-- Passage for review --
*** Begin section ***

Today I would like to continue my discussion of the (so-called) Great Depression as this is the giant lie which is behind most of the other economic lies which have deceived so many people and cost them so much money.

What is a depression? It is a period in a country’s economic history where the large majority of the people become poorer. It is alleged that such a period occurred in the early 1930s. I have pointed out previously that Economic Statistics of the United States, Colonial Times to 1970, reports that during this period Americans shifted from margarine to butter. They increased their per capita meat consumption (from 129 lb to 144 lb.). And they gave (substantially) more to charity. Further, real wages rose during this period, and the savings of the average American increased in value (buying power) by 30%. This does not sound like a getting poorer to me.

Let us examine the increase in buying power of the average American’s savings. In the early 1930s, the average American saved and had been saving since interest was legalized (by Noah Webster) in the 1780s. Given an average interest rate of 5% (normal through the 19th century and up until 1933) the average person’s savings would multiply by 4.25 times over the course of his working lifetime.

Average annual wages in manufacturing in America for 1933 were $1,086. At first glance, this sounds like a small amount of money, but one must bear in mind that in early 1933 the country was on the gold standard, and prices were much lower than they are today. In 1933, a new car could be purchased for $400. A two bedroom apartment (San Francisco) could be rented for $25/mo. And a gallon of gas cost a dime. (That dime, by the way, was .075 oz. of silver, which exchanges today for $1.95.)

But I have not found that the careful recitation of statistics has much effect on believers in the Great Depression. The more dispassionate and factual I become the more emotional they become. “But, Mr. Katz, what about the bread lines? What about 25% unemployment? Have you no heart, Mr. Katz.

*** End section ***

-- Exercise requirements --
A) From the passage on the Great Depression, return everything from "What is a depression?" down to "poorer to me.".
B) In the passage on the Great Depression, what were average annual wages in manufacturing in America for 1933?
C) Continue the passage on the Great Depression from its last sentence.

[Stored items from a collection]
*** Begin section ***

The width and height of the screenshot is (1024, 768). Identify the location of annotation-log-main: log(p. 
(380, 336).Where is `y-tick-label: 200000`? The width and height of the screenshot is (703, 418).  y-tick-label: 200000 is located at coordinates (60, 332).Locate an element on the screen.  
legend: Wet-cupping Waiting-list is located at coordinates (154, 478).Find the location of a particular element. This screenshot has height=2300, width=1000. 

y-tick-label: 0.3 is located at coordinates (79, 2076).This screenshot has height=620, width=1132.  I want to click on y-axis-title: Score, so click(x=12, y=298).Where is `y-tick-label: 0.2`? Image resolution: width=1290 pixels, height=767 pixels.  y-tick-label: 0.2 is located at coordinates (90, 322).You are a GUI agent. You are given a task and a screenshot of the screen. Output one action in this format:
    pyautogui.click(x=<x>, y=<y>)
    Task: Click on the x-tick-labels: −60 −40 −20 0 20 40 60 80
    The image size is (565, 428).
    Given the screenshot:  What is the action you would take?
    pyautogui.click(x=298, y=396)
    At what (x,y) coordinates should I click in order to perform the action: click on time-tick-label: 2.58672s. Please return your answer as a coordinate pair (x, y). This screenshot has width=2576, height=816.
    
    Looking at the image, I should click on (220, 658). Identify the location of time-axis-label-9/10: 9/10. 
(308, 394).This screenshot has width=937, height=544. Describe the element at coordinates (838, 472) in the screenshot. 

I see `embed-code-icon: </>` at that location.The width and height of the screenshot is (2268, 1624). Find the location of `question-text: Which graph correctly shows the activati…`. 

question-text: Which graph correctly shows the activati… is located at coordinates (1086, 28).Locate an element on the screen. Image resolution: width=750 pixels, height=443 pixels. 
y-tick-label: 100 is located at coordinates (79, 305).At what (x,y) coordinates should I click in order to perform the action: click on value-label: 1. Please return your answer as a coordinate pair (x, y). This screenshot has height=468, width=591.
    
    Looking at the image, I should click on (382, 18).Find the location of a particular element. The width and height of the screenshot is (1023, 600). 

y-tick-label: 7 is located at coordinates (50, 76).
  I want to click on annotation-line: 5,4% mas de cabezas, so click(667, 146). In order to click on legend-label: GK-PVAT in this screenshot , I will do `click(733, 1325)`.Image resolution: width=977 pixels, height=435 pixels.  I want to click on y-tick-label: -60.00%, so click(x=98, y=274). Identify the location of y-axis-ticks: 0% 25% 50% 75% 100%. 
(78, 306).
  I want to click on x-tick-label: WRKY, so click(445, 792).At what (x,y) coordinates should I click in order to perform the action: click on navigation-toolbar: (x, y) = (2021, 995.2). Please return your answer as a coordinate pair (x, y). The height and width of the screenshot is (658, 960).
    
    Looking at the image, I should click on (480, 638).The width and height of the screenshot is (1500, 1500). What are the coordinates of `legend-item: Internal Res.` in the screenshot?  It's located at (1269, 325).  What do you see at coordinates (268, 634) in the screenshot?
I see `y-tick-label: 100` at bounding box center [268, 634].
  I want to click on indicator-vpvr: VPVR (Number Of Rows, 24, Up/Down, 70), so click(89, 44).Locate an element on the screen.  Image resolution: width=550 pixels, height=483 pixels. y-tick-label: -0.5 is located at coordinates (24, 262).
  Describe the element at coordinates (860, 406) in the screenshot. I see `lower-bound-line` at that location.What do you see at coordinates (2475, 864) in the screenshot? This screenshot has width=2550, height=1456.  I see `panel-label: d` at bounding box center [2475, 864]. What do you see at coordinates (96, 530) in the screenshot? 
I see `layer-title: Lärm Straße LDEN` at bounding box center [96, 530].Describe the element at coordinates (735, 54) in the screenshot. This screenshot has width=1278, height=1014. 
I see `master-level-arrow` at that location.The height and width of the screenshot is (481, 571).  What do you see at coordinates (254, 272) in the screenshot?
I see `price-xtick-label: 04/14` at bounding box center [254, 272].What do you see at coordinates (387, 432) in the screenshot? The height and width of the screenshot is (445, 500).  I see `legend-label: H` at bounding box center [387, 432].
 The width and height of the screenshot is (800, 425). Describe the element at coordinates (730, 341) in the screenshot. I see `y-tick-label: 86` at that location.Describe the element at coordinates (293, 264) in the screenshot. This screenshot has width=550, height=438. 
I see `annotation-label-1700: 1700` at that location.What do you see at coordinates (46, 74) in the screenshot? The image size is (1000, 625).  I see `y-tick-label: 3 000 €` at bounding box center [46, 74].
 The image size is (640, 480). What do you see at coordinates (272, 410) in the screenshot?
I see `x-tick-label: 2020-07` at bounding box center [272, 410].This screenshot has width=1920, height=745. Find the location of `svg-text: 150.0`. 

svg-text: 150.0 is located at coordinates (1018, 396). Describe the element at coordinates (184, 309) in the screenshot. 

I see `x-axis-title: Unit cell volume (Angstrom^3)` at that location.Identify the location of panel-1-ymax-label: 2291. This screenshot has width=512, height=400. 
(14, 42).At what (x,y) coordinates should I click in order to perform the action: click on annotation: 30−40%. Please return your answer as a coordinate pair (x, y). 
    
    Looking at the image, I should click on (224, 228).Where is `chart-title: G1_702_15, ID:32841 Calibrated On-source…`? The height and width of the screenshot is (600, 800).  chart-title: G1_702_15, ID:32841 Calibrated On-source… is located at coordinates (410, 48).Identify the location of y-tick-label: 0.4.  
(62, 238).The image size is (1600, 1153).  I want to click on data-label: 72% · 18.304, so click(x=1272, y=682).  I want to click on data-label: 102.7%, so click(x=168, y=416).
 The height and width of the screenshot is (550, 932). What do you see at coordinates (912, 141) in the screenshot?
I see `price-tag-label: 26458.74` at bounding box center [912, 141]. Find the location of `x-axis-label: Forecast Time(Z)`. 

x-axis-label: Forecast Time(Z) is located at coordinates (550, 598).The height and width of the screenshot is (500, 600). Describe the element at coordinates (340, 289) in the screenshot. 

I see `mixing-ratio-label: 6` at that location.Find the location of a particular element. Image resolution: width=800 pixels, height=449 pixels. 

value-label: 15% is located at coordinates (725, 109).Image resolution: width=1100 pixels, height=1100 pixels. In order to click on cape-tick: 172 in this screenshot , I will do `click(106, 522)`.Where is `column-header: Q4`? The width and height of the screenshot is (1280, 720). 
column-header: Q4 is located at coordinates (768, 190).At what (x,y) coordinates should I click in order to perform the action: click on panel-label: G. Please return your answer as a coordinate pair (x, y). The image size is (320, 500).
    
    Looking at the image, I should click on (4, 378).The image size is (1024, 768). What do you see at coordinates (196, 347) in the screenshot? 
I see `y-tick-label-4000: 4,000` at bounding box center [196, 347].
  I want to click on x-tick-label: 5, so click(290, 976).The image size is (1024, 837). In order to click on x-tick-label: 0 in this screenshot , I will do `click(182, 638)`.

*** End section ***

-- Expected responses --
A)
What is a depression? It is a period in a country’s economic history where the large majority of the people become poorer. It is alleged that such a period occurred in the early 1930s. I have pointed out previously that Economic Statistics of the United States, Colonial Times to 1970, reports that during this period Americans shifted from margarine to butter. They increased their per capita meat consumption (from 129 lb to 144 lb.). And they gave (substantially) more to charity. Further, real wages rose during this period, and the savings of the average American increased in value (buying power) by 30%. This does not sound like a getting poorer to me.

B) They were $1,086.

C)
Actually, I do have a heart. It is the defenders of the Great Depression who lack common humanity because the lies of the Great Depression are carefully calculated to defend the interests of the rich and powerful and injure the common man. Let us examine a little history.

There was a phenomenon very similar to the “depression” of the 1930s in the period 1873-79. Prominent businessmen (e.g., Jay Cooke) went bankrupt. Unemployment was high, and prices declined.

And yet, the party in power (the Republicans) were not kicked out of office in the 1876 election. Nobody seemed to know that America was in a depression. The unemployment was absorbed fairly rapidly by the free economy, and America went on to have the greatest economy in the world for the last 3rd of the 19th century. At the same time, millions of immigrants flooded into America because, in America, the streets were paved with gold.

The correct name for such a phenomenon is a credit contraction. You have heard the expression, “Neither a borrower nor a lender be.” Well, a credit contraction is a period when many people seem to heed that advice. It may be good for some people in the country and bad for others, but there is no clear cut harm or benefit to the country as a whole.

What caused the money/credit contraction of the 1870s was the money/credit expansion of the Civil War. The two periods were directly opposite. During the Civil War prices rose rapidly. During the 1870s prices fell. During the Civil War stocks went up. During the 1870s stocks went down. During the Civil War both real wages and unemployment fell. During the 1870s both real wages and unemployment rose.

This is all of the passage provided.